What about the connectors at the ends of the fluorescent tubes.  I'm thinking a broken wire or electrical contact in those connectors could cause (at least) one of the bulbs not to work.

I'd take the bulbs out and see if you can see the electrical contact in each connector.


----------



## Daffypuck (Sep 13, 2009)

If one of the tombstones were bad, would hat affect all the bulbs though??


----------



## kok328 (Sep 13, 2009)

Depending on how the fixture is wired internally, a bad connection at a tombstone could cause a total outage.  This differs from a bad tombstone.  The connections to tombstoner are stab in's and they sometimes come loose/out.

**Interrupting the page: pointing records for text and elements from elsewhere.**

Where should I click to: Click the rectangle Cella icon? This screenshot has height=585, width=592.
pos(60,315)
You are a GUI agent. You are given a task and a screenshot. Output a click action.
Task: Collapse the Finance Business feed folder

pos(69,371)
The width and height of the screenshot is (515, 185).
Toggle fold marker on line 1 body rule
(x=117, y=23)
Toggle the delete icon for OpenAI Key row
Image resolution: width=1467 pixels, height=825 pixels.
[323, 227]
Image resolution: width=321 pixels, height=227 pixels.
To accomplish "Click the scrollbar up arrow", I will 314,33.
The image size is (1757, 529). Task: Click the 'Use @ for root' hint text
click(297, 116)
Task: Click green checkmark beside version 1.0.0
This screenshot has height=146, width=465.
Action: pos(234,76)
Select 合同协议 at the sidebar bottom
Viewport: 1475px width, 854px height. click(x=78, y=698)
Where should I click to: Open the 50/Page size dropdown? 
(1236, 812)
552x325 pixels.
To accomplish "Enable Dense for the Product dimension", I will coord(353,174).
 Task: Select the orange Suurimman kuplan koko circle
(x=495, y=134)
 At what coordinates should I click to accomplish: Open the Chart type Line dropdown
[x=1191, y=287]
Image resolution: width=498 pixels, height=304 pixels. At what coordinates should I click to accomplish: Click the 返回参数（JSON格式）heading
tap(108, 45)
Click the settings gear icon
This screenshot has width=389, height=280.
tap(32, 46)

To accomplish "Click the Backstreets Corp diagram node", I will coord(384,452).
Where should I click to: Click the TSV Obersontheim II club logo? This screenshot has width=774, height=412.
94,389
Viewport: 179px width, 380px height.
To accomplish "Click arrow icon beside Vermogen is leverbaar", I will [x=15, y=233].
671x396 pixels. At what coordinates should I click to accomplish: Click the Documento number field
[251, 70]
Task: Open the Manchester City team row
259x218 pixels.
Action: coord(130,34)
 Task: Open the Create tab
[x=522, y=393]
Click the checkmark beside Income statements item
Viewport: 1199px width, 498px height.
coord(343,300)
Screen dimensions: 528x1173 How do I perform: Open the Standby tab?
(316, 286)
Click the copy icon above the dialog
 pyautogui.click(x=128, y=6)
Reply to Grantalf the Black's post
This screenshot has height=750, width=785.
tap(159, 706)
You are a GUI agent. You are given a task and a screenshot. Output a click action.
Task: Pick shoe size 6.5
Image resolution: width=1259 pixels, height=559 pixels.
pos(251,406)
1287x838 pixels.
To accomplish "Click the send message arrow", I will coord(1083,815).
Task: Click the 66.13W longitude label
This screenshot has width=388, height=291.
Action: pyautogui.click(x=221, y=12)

I didn't know that Lowes would test a flourescent bulb, that's cool to know.
I am aware of a tester that you simply wand the bulb and it will test it that way but, that tool is several hundred dollars.


----------



## Daffypuck (Sep 13, 2009)

Naw, i havent taken them to Lowes yet, but thats my last resort. I just have to see if they will let me put em' in a fixture to check them.


----------



## JoeD (Sep 13, 2009)

How to repair fluorescent fixtures.
1. Change ALL the tubes.
2. If #1 doesn't do it then change the ballast.


----------



## locknut (Sep 14, 2009)

Daffypuck: There's nothing more frustrating than a fl. fixture that's doing what you describe.  These fixtures usually work in lamp pairs.  It's possible that two of the bulbs are bad.  You can try any two of the four in sequence to verify operation.  But it is worth buying two new lamps to try, assuming all other components are OK.


----------